Load CSV file with Spark
I'm new to Spark and I'm trying to read CSV data from a file with Spark. Here's what I am doing :
sc.textFile('file.csv')
.map(lambda line: (line.split(',')[0], line.split(',')[1]))
.collect()
I would expect this call to give me a list of the two first columns of my file but I'm getting this error :
File "", line 1, in IndexError: list index out of range
although my CSV file as more than one column.
Solution 1:
Spark 2.0.0+
You can use built-in csv data source directly:
spark.read.csv(
"some_input_file.csv",
header=True,
mode="DROPMALFORMED",
schema=schema
)
or
(
spark.read
.schema(schema)
.option("header", "true")
.option("mode", "DROPMALFORMED")
.csv("some_input_file.csv")
)
without including any external dependencies.
Spark < 2.0.0:
Instead of manual parsing, which is far from trivial in a general case, I would recommend spark-csv
:
Make sure that Spark CSV is included in the path (--packages
, --jars
, --driver-class-path
)
And load your data as follows:
df = (
sqlContext
.read.format("com.databricks.spark.csv")
.option("header", "true")
.option("inferschema", "true")
.option("mode", "DROPMALFORMED")
.load("some_input_file.csv")
)
It can handle loading, schema inference, dropping malformed lines and doesn't require passing data from Python to the JVM.
Note:
If you know the schema, it is better to avoid schema inference and pass it to DataFrameReader
. Assuming you have three columns - integer, double and string:
from pyspark.sql.types import StructType, StructField
from pyspark.sql.types import DoubleType, IntegerType, StringType
schema = StructType([
StructField("A", IntegerType()),
StructField("B", DoubleType()),
StructField("C", StringType())
])
(
sqlContext
.read
.format("com.databricks.spark.csv")
.schema(schema)
.option("header", "true")
.option("mode", "DROPMALFORMED")
.load("some_input_file.csv")
)
Solution 2:
Are you sure that all the lines have at least 2 columns?

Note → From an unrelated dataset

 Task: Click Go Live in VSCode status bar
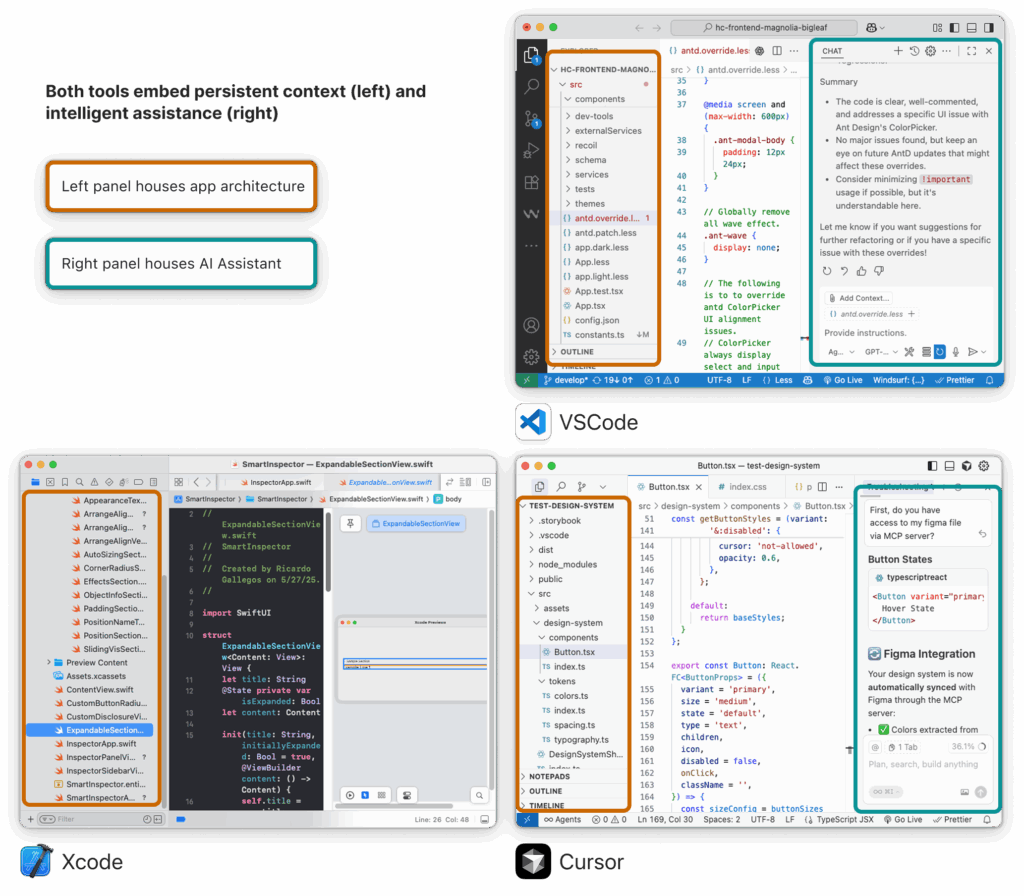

Can you try something like, just to check?:
sc.textFile("file.csv") \
.map(lambda line: line.split(",")) \
.filter(lambda line: len(line)>1) \
.map(lambda line: (line[0],line[1])) \
.collect()
Alternatively, you could print the culprit (if any):
sc.textFile("file.csv") \
.map(lambda line: line.split(",")) \
.filter(lambda line: len(line)<=1) \
.collect()